CHAPTER XVII VERDOLAY THE INHABITANTS

Previous

The little village of Verdolay was not a characteristic Spanish village, it was a watering-place. One came into it along the dusty road between banks on which grew the spiky aloe shrubs, behind which spread the spaced olive groves with trees drawn up into demure lines, amongst the grey foliage of which could be seen the red painted corrugated roofs of the French Silk Company. The village scrambled up a terraced hill. The lower edge was a line of orange-vermilion one-storied houses faced with a small promenade. Then the houses scattered. To the right as one faced the hill were the baths, a collection of bulky, ramshackle buildings which hid deep, cool courtyards, and from which came the plash of water and the sound of young voices. The hill-side was covered with terraced gardens in which were set houses painted yellow, green, blue or pink. The apex of the hill was decorated by an iron windwheel for pumping. A ridge joined the crest of the hill to the mountains, and here perched the ancient monastery of Santa Catalina; while a mile away to the right, showing white amongst a green bed of palms and firs, was the country seat of the Count of El Valle, and to the left amongst groves of oranges was the villa of an ex-Prime Minister.

One had almost a specimen of Spain in little in this one village. The vermilion houses, called the Malecon, sheltered a transitory population; visitors to the baths, who like ourselves arrived in carts with furniture, and after a few months disappeared back to town duties. These were usually of the superior artisan or small shopkeeping class. The second row of houses contained persons such as Don Ferdinand, the little SeÑor or the people who kept the baths. These represented the larger tradesmen and in general lived all the year in Verdolay, travelling to Murcia by tartana or by tram via Palmar. The two roads which swept up each side of the hill were edged with small cottages where the real peasantry lived, and the houses which stood amongst gardens on the hill terraces, each owning its proper entrance, were the residences of the merchantry. The Count of El Valle represented the county aristocracy and the ex-Prime Minister the Court.
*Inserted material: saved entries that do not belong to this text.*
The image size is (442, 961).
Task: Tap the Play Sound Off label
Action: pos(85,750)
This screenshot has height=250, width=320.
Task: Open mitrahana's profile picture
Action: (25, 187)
In spite of a somewhat evil local reputation, the peasantry could be counted as a quiet, hard-working, rather unintelligent, good-natured community which leaned vaguely, on the male side, to liberalism and atheism, but lacking the courage or determination to make either effective. It cursed the Court and told dirty stories about the priesthood, but all exasperation evaporated in words. This peasantry is the foundation on which the whole of this plutocratical hill of Verdolay rests; and it labours as severely as any other peasantry, perhaps even working harder because of the lack of water, which adds a need to be satisfied before work is over. The average traveller has the idea that the Spaniard is lazy. We are not sure that this is a correct estimate of him. We English have made a god of "Work." But indeed unnecessary work is mere foolishness. The great blessing to be sought for is leisure. Human advance comes from the reflections of leisure rather than from the activities of work. The Spaniard recognizes leisure as the benefit which it is. He has no false ideas about work. Adam bit the apple, and we pay his debts, but why load ourselves with compound interest at many hundreds per cent.? That is the Spaniard's point of view. He works when he must work. He rises with the dawn or before it, say four a.m., he works till eleven o'clock, then in the afternoon resumes toil from 3.30 till 6.30. The late-rising traveller who mouches about in his English custom during the hottest hours of the day sees the Spanish labourer at his siesta, snoozing by the roadside, or thrumming his guitar to a herd of sleepy goats. He draws a natural, though incorrect, conclusion.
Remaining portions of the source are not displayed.